Well done to Doc, Ray, Barry and Wreck on their results in the NSW state comp.
If I have missed in other AHBers sorry and congrats :blink: !

Told you the IVBP would win it's category Doc!!  

C&B
TDA


----------



## johnno (27/9/04)

Congratulations to all the AHB members that placed.
Heading to the Nationals now?

cheers


----------



## Trough Lolly (27/9/04)

Here, here...well done to Doc and the boys at the NSW Comp!

I wouldn't mind a tipple of the Tripel! :lol: 

Make sure you leave some for the Nationals?!  

Cheers,
TL


----------



## AndrewQLD (27/9/04)

well done to one and all, grat to see so many AHB members getting placings, congratulations.

Andrew


----------



## Wreck (27/9/04)

Quick question: In the results, what does the first number mean?


----------



## Ray_Mills (27/9/04)

Hi Wreck
I know you real Name LOL
Mate its your entry number, When the beers comes in for the Competition the are given a number and I place this number on the bottle. Then all bottles are sorted into the 13 categories by bottle number. So if you have bottle number 1 that is a Saison in the Belgian Category it might end up being judged the 8th beer in that Category on the second day.
Entry numbers are just bottle numbers to be sorted. So all the judges get is a bottle number, Category and Style.

When you enter beers into a competition that does not have the style of beer in their style guides you should attach, say a copy of the BJCP guidelines with your bottle and this will end up with the judges when they get your entry. I did this with my Baltic Porter
Cheers
Ray

BTW I only ran around like a made man on Saturday stewarding and never judged a beer, gee I tasted some. The quality was very high.


----------



## Wreck (27/9/04)

Thanks Ray. Congrats on Illawarra Champion.


----------



## Doc (15/10/04)

Got my results and score sheets in the mail today.
Thanks again to the IBU's for running the comp.

Love Tim Thomas's comments on my Tripel. 

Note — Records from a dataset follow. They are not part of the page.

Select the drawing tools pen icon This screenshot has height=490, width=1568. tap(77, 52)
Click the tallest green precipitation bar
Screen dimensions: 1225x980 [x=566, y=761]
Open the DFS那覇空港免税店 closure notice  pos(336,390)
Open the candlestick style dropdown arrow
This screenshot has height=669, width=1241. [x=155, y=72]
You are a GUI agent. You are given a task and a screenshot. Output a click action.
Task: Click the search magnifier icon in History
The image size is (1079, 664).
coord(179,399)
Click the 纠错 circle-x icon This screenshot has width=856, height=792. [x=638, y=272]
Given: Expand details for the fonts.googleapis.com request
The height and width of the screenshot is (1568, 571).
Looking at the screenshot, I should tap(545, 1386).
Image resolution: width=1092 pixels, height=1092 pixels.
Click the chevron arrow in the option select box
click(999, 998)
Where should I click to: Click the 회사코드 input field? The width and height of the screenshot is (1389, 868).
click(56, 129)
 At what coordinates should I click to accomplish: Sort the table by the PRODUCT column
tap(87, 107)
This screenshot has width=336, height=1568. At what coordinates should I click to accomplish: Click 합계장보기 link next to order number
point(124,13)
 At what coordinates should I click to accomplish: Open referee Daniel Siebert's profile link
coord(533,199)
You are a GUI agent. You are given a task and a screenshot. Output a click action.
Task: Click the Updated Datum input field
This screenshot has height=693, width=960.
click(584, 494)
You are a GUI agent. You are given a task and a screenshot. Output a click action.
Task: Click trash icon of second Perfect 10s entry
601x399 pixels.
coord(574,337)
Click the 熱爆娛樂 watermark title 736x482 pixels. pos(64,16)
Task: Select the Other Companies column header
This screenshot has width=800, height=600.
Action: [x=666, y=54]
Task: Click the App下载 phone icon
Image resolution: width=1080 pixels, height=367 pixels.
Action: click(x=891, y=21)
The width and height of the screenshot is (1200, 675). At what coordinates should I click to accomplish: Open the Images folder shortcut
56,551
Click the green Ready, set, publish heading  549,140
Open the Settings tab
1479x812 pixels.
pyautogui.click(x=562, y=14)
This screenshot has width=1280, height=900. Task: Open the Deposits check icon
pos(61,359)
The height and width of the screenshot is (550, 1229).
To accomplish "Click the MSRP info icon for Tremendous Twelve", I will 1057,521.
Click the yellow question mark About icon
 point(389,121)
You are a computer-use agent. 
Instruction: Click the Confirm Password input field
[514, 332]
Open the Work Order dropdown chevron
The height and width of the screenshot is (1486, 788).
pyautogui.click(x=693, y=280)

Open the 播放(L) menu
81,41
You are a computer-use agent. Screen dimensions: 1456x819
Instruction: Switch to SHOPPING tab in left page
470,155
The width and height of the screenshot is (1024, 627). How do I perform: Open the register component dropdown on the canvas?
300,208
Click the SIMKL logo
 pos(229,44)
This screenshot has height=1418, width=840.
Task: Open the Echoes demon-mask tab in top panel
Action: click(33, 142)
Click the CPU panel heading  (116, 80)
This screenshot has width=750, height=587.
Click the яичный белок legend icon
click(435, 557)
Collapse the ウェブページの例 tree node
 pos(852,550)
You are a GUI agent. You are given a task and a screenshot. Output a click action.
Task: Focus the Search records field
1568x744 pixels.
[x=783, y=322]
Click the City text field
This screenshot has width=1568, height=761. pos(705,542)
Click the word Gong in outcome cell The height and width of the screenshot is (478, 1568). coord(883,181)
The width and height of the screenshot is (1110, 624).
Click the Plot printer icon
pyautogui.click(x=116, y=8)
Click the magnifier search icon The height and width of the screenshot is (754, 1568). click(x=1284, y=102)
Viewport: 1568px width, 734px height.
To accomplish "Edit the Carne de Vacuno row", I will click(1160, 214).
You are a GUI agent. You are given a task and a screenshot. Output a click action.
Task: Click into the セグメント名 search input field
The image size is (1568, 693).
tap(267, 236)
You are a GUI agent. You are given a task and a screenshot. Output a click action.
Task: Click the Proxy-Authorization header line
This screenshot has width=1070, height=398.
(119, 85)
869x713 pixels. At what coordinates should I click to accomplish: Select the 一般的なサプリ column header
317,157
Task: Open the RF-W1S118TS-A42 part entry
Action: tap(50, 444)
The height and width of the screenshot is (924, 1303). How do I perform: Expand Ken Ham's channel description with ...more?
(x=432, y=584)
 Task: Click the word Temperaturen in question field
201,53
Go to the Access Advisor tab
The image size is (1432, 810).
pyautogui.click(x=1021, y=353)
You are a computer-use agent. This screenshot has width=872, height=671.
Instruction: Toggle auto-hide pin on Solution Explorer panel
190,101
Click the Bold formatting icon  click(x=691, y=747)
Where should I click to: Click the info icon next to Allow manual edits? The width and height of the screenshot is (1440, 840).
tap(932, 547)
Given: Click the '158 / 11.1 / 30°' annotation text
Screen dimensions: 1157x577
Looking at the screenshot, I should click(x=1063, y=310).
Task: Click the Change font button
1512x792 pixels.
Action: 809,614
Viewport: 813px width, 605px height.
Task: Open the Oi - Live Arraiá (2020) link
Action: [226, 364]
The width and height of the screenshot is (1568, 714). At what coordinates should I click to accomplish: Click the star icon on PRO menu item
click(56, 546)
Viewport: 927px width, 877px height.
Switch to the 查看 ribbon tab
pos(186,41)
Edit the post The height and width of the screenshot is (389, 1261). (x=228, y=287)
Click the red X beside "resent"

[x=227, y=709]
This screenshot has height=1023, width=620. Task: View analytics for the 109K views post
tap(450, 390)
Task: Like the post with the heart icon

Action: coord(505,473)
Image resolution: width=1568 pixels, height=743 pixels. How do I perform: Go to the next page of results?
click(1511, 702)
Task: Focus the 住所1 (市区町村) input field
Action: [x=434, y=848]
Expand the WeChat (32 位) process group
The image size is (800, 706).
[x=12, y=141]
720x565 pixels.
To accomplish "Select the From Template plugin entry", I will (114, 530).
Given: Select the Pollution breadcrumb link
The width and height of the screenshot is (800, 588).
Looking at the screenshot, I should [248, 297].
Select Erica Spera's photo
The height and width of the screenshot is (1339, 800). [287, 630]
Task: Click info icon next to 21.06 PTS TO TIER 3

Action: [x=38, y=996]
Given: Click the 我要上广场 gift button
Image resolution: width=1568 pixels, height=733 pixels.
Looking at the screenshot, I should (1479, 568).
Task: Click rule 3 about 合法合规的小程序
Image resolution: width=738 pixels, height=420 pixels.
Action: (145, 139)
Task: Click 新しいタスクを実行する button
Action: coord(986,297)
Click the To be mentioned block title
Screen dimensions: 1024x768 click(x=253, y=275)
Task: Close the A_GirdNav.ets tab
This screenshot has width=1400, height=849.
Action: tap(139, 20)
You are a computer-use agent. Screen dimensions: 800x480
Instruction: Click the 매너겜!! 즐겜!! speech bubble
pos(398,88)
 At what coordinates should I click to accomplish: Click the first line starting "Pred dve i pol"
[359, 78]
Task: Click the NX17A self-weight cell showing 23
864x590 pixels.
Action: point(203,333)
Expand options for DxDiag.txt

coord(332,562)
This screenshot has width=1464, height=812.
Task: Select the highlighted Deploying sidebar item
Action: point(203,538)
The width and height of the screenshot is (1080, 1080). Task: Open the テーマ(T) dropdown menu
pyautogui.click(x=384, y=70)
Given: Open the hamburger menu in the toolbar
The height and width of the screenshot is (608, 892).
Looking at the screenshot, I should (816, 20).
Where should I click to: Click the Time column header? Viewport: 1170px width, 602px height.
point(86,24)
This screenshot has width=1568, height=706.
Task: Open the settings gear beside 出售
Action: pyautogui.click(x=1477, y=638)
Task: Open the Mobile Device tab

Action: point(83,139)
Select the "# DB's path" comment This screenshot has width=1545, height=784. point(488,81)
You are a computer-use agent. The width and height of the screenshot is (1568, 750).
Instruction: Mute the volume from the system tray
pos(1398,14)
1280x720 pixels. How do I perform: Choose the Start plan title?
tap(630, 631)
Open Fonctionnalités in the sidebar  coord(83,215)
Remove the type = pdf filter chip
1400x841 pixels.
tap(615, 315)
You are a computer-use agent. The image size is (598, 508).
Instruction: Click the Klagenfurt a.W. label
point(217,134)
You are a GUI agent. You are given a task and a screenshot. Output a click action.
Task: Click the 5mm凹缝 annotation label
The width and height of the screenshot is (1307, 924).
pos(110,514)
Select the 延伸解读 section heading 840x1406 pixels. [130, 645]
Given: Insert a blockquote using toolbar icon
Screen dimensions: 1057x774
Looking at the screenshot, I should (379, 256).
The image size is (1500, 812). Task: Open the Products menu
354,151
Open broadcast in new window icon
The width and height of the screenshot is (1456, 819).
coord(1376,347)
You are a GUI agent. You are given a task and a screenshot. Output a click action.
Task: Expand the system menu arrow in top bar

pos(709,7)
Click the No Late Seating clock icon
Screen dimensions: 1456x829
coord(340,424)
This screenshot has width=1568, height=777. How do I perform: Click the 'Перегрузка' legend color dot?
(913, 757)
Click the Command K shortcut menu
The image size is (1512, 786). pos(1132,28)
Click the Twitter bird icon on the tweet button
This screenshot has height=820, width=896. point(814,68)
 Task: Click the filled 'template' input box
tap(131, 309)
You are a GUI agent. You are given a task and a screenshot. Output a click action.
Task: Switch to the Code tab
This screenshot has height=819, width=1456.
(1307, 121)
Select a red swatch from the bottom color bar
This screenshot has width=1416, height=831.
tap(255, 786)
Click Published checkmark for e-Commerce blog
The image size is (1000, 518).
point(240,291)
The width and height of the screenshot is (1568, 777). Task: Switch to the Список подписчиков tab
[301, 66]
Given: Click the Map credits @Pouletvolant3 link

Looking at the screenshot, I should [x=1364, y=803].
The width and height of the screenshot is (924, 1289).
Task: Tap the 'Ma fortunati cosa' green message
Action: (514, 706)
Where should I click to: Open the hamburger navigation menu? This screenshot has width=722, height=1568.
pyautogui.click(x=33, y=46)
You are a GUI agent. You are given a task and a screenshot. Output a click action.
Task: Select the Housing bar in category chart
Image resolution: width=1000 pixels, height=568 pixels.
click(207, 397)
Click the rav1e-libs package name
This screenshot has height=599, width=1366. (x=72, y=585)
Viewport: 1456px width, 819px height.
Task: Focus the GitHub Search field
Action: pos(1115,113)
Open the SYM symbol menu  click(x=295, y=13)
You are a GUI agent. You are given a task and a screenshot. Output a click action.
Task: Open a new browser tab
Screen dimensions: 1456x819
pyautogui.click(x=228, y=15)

> Wow a perfect trappist beer. Change your religion if you haven't already. Perfect. Congrats.



Doc


----------



## Ray_Mills (16/10/04)

Hi
Remember DOC Iam right behind you with my Saison and Tim will not be judging at the Nationals. LOL

BTW I wish all place getters the best in the Nationals. Next years NSW Comp will be a lot easier as we are a little more organised (the paper work is). I hope we have a few more entries and a few more judges.
My 4 year holiday working from home is over (bugger). Scored a Sales Executive Job, start Monday and pick up the new company car on Tuesday. In the interview they asked what my hobbie was and when I told them the beer I make I was an instant member of the team.
Cheers
Ray

Back in the real world on Monday.


----------